Based on 1 RCT and data from uncontrolled human trials, IVC may improve time to relapse and possibly enhance reductions in tumor mass and improve survival in combination with chemotherapy. 

IVC may improve quality of life, physical function, and toxicities associated with chemotherapy, including fatigue, nausea, insomnia, constipation, and depression. Case reports document several instances of tumor regression and long-term disease-free survival associated with use of IVC.

Conclusion: There is limited high-quality clinical evidence on the safety and effectiveness of IVC. The existing evidence is preliminary and cannot be considered conclusive but is suggestive of a good safety profile and potentially important antitumor activity. 

However, more rigorous evidence is needed to conclusively demonstrate these effects. IVC may improve the quality of life and symptom severity of patients with cancer, and several cases of cancer remission have been reported. Well-designed, controlled studies of IVC therapy are needed.

High-Dose Vitamin C Therapy and Cancer

Ngo B, Van Riper JM, Cantley LC, Yun J. Targeting cancer vulnerabilities with high-dose vitamin C. Nat Rev Cancer. 2019 May;19(5):271-282. doi: 10.1038/s41568-019-0135-7. PMID: 30967651; PMCID: PMC6526932.
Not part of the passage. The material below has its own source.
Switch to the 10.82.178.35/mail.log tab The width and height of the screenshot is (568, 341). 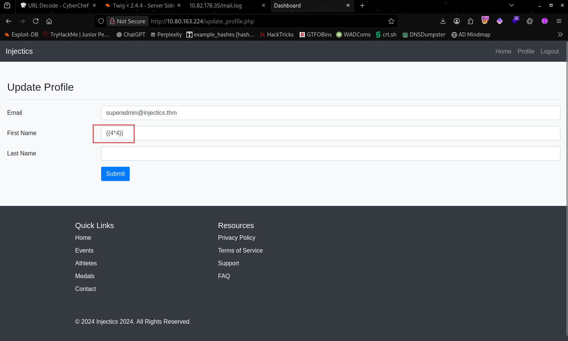pos(215,5)
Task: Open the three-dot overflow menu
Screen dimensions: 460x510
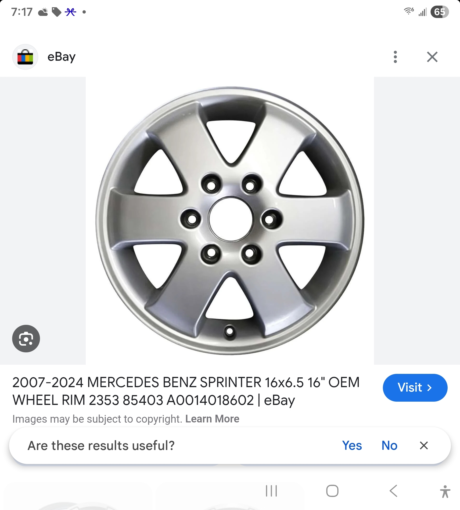Action: 395,57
Over the past century, the notion that vitamin C can be used to treat cancer has generated much controversy. However, new knowledge regarding the pharmacokinetic properties of vitamin C and recent high-profile preclinical studies have revived interest in the utilization of high-dose vitamin C for cancer treatment. Studies have shown that pharmacological vitamin C targets many of the mechanisms that cancer cells utilize for their survival and growth. In this Opinion article, we discuss how vitamin C can target three vulnerabilities many cancer cells share: redox imbalance, epigenetic reprogramming, and oxygen-sensing regulation. Although the mechanisms and predictive biomarkers that we discuss need to be validated in well-controlled clinical trials, these new discoveries regarding the anticancer properties of vitamin C are promising to help identify patient populations that may benefit the most from high-dose vitamin C therapy, developing effective combination strategies and improving the overall design of future vitamin C clinical trials for various types of cancer.

Vitamin C and Cancer

Magrì A, Germano G, Lorenzato A, Lamba S, Chilà R, Montone M, Amodio V, Ceruti T, Sassi F, Arena S, Abrignani S, D’Incalci M, Zucchetti M, Di Nicolantonio F, Bardelli A. High-dose vitamin C enhances cancer immunotherapy. Sci Transl Med. 2020 Feb 26;12(532):eaay8707. doi: 10.1126/scitranslmed.aay8707. PMID: 32102933. https://pubmed.ncbi.nlm.nih.gov/32102933/

Vitamin C (VitC) is known to directly impair cancer cell growth in preclinical models, but there is little clinical evidence of its antitumoral efficacy. In addition, whether and how VitC modulates anticancer immune responses is mostly unknown. Here, we show that a fully competent immune system is required to maximize the antiproliferative effect of VitC in breast, colorectal, melanoma, and pancreatic murine tumors. High-dose VitC modulates infiltration of the tumor microenvironment by cells of the immune system and delays cancer growth in a T cell-dependent manner. VitC not only enhances the cytotoxic activity of adoptively transferred CD8 T cells but also cooperates with immune checkpoint therapy (ICT) in several cancer types. A combination of VitC and ICT can be curative in models of mismatch repair-deficient tumors with the high mutational burden. This work provides a rationale for clinical trials combining ICT with high doses of VitC.